Track which room a phone is in inside an office or home without installing any new hardware beacons.
Build an asset tracking system using cheap ESP8266 or ESP32 microcontrollers to send signal fingerprints to the server.
Create a presence detection system that knows when someone has moved from one area of a building to another.
Set up indoor location awareness for a home automation system using existing WiFi access points as landmarks.
Requires running a data storage server and an ML server, plus a training phase of walking through spaces, full setup docs are on the external documentation site.

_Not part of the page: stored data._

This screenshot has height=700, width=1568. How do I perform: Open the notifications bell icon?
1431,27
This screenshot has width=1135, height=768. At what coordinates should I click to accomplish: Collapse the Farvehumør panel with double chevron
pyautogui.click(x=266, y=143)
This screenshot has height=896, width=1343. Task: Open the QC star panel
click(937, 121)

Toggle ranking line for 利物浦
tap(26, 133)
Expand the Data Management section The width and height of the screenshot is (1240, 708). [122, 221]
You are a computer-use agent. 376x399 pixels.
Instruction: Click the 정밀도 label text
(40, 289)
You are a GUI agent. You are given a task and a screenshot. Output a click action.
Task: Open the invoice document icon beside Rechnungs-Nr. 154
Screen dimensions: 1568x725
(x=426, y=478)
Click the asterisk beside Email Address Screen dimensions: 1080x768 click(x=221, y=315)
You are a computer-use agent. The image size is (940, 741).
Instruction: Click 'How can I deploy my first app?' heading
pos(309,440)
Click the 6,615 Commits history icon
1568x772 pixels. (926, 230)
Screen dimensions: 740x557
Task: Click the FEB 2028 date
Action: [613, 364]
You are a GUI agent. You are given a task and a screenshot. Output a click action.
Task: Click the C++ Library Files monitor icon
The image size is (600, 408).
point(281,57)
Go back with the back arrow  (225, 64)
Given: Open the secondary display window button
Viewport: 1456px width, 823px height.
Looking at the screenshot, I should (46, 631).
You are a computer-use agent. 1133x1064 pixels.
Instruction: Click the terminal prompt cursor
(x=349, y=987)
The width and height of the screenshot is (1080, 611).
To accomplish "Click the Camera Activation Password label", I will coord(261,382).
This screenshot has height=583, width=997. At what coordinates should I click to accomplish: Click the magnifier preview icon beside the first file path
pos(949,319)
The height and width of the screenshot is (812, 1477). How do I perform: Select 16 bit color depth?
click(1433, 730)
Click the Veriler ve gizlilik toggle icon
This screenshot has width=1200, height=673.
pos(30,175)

FIND3, short for Framework for Internal Navigation and Discovery, is an indoor positioning system that lets you track the location of a phone or laptop inside a building without any special hardware. It works by scanning for wireless signals that are already present, such as WiFi access points and Bluetooth devices, and using the pattern of signal strengths to figure out which room or area a device is in. Think of it as a rough indoor equivalent of GPS, where instead of satellites the system reads the radio environment around you. The way it works is a two-step process. First you walk through the spaces you want to map and record signal fingerprints at each location while labeling them. This teaches the system what the radio landscape looks like in each spot. Then when the system runs in tracking mode, it compares live signal readings against those stored fingerprints and predicts where you are. FIND3 uses ten different machine learning classifiers to make these predictions, which gives it more accuracy than relying on a single method. The system is split into several components. A data storage server and a machine learning server handle the backend processing. A command-line scanning tool, an Android app, and code for small ESP8266 and ESP32 microcontrollers can all send fingerprint data to the server. This means you can set it up with a phone, a laptop, or cheap embedded hardware depending on your needs. This is version 3, a full rewrite of earlier versions. Compared to previous releases it adds support for Bluetooth scanning in addition to WiFi, built-in passive scanning, a smaller database format, and a more permissive license. Data is stored in an SQLite database. The project is released under the MIT license. The README is brief and points to a separate documentation site for setup instructions and usage details.